Agent execution environments are isolated per tenant:

  • Separate containers or namespaces.

  • Resource quotas preventing noisy neighbour issues.

  • Sandboxed code execution for agent-as-tool capabilities.

Execution isolation ensures one tenant’s workload cannot impact another’s performance or access another’s data.

Data isolation

Tenant data is isolated in storage systems:

  • Vector databases use collection-per-tenant or partition-per-tenant patterns.

  • Object storage uses tenant-scoped buckets or folder hierarchies.

  • Logs and telemetry are tagged with tenant ID for access control.

Database queries automatically filter by tenant ID to prevent cross-tenant data access.

Model Armor

Model Armor provides safety and governance at the inference layer.

Model Armor intercepts prompts before they reach AI models and enforces:

  • Input scanning: Detect prompt injection attempts, harmful content, or sensitive data leakage.

  • Output scanning: Check AI responses for fabrication, bias, or non-compliant content.

  • Fabrication detection: Identify hallucinations or factually incorrect outputs.

  • Bias detection: Flag potentially biased or discriminatory responses.
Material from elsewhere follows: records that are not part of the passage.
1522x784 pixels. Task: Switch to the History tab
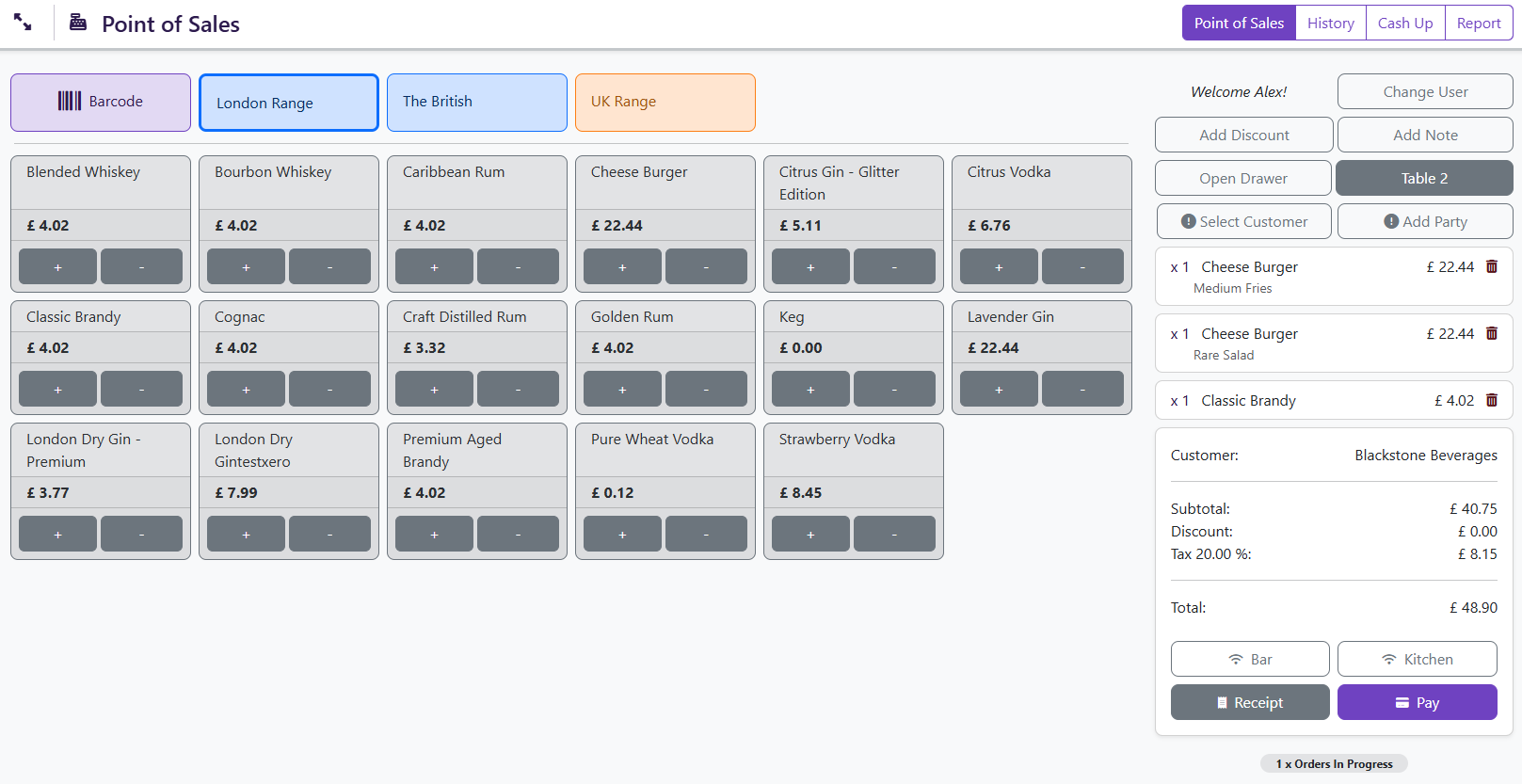pos(1330,24)
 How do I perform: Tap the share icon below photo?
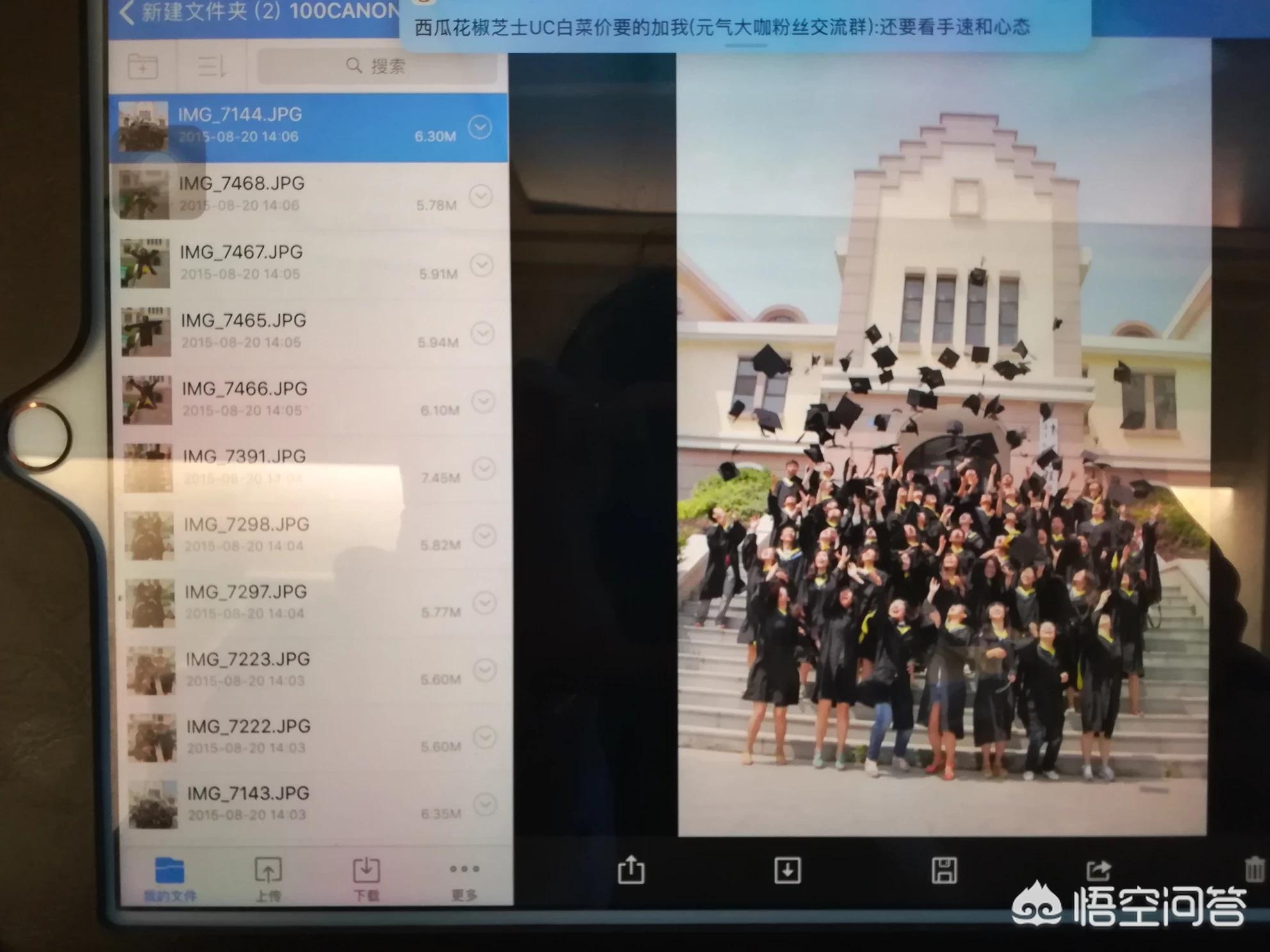631,870
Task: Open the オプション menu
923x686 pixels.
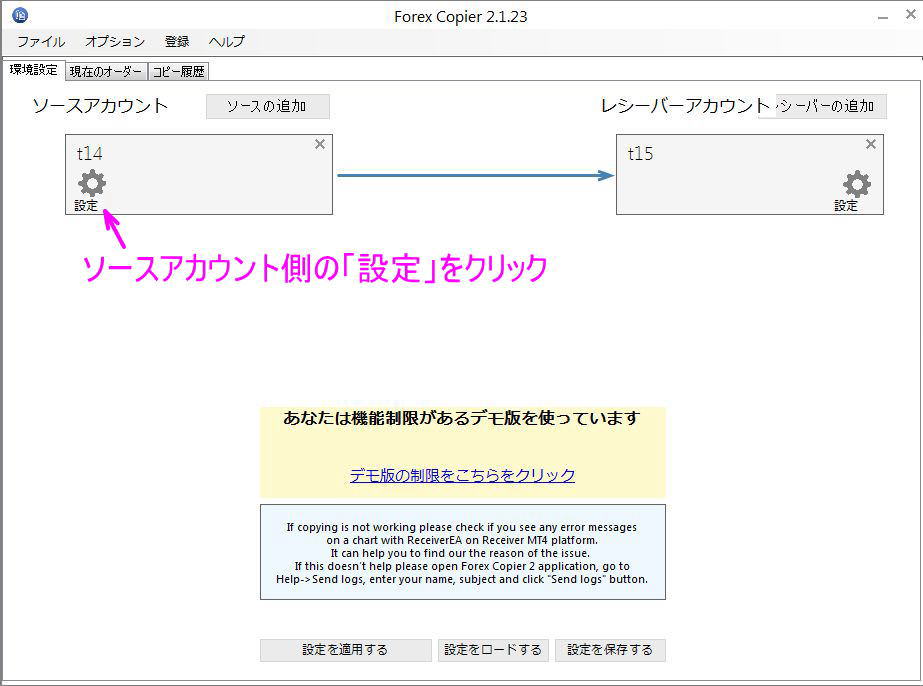Action: coord(113,42)
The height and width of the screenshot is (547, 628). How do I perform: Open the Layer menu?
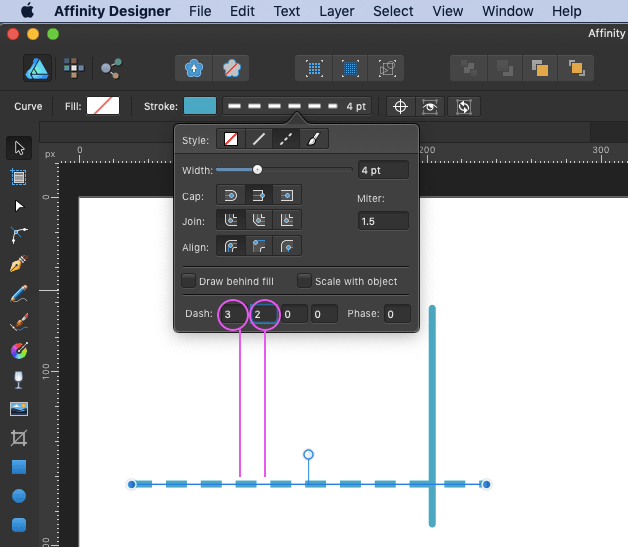pos(336,11)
  • Sensitive data detection: Prevent output of personal information, credentials, or confidential data.

When Model Armor detects issues, it can block the request, sanitise the output, or route to human review queue.

This governance layer ensures AI outputs meet safety and compliance standards before reaching users.

Deployment options

Agent Console supports multiple deployment patterns to meet different scalability and operational requirements.

Vertex AI Agent Engine

Vertex AI Agent Engine is a fully managed runtime for deploying and scaling agents.

Benefits:

  • No infrastructure management (auto-scaling, monitoring included).
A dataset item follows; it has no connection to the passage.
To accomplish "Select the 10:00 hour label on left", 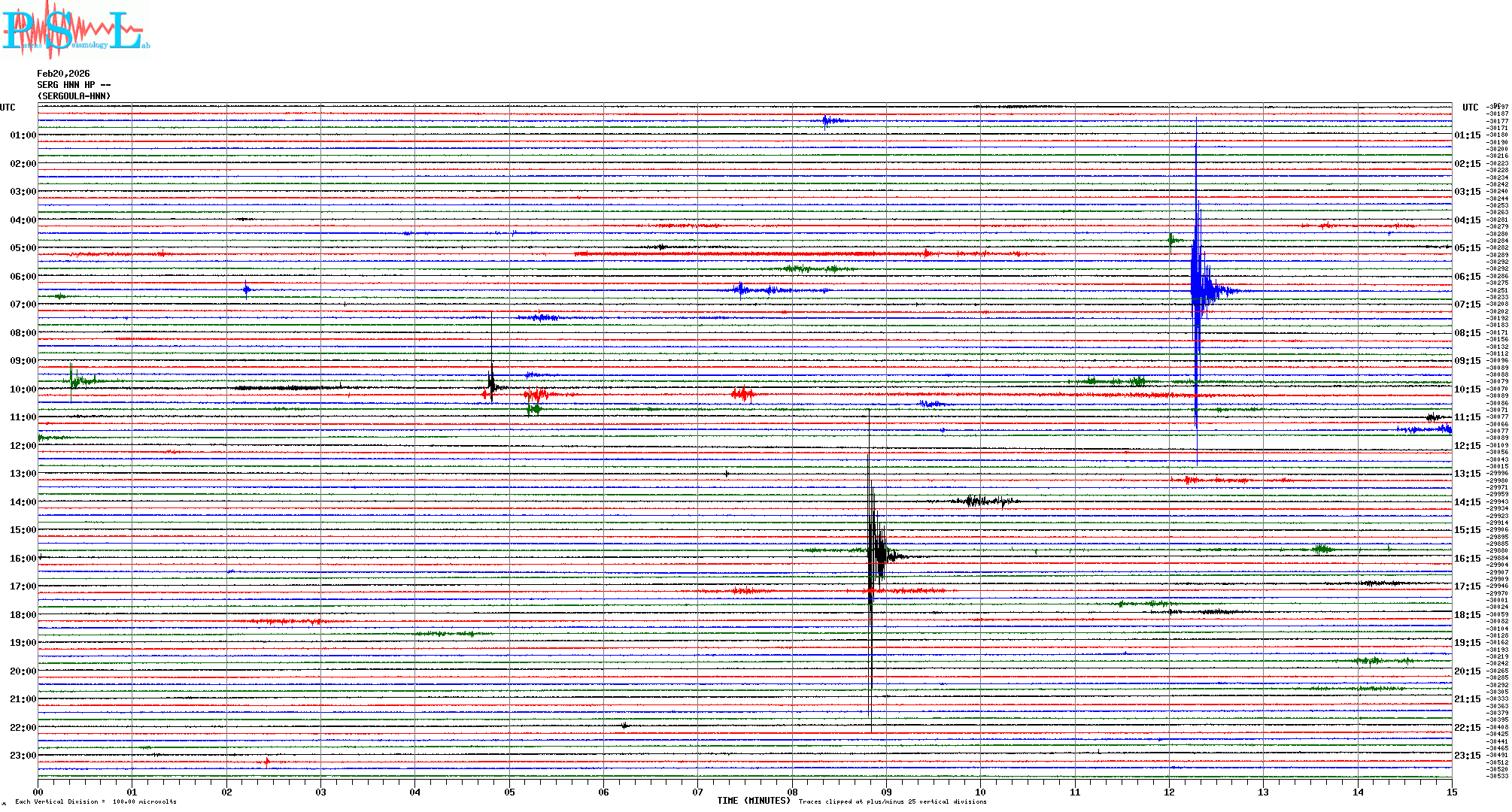I will 23,389.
  • Built-in session management and Memory Bank.

  • Secure code execution sandbox for agent-as-tool capabilities.

  • Native observability with Cloud Trace and Cloud Logging.

  • Per-agent IAM identities for least-privilege security.

Limitations:

  • Python-only (no TypeScript support).

  • Agents must conform to Agent Engine patterns.

  • Quota limitations for high-scale multi-tenancy.

  • Agent-to-Agent communication is in preview.

Vertex AI Agent Engine is suitable for prototypes and moderate-scale deployments where managed convenience outweighs quota constraints.

Google Kubernetes Engine (GKE)

GKE provides full control over agent runtime and scaling.

Benefits:

  • Language freedom (TypeScript, Python, Go, any runtime).

  • Full control over scaling (HPA, VPA, node pools, GPU scheduling).

  • Network-level isolation (Istio, NetworkPolicies, private clusters).

  • Can use Vertex AI services (Sessions, Memory Bank) via REST API without deploying to Agent Engine runtime.

  • Collection-per-tenant isolation patterns.

  • Can self-host execution gateway (LiteLLM).

Limitations:

  • Significant infrastructure operations (node management, Istio mesh, HPA tuning, upgrades).

  • Must implement custom session management (DatabaseSessionService with PostgreSQL/MySQL/Memorystore).

  • Must implement custom Memory Bank (BaseMemoryService with vector database).

  • Schema migration risk (Agent Development Kit changes require manual updates).

GKE is the recommended deployment option for production multi-tenant SaaS deployments where control, scalability, and language flexibility are priorities.